EXERCISE AIM
A bare number is the only acceptable answer: how many lines of these entries include "dedicados"?

Saved entries:
★ ★ ★ ★ ★

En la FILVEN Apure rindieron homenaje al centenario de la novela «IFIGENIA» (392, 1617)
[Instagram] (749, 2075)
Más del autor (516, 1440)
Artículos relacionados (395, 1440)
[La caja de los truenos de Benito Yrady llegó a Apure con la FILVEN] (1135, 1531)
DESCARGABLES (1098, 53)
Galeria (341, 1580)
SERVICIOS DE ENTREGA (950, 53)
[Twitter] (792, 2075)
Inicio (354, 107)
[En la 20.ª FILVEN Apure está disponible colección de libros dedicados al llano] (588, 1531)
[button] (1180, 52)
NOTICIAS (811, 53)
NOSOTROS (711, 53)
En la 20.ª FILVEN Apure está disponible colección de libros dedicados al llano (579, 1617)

★ ★ ★ ★ ★

ANSWER SPACE
2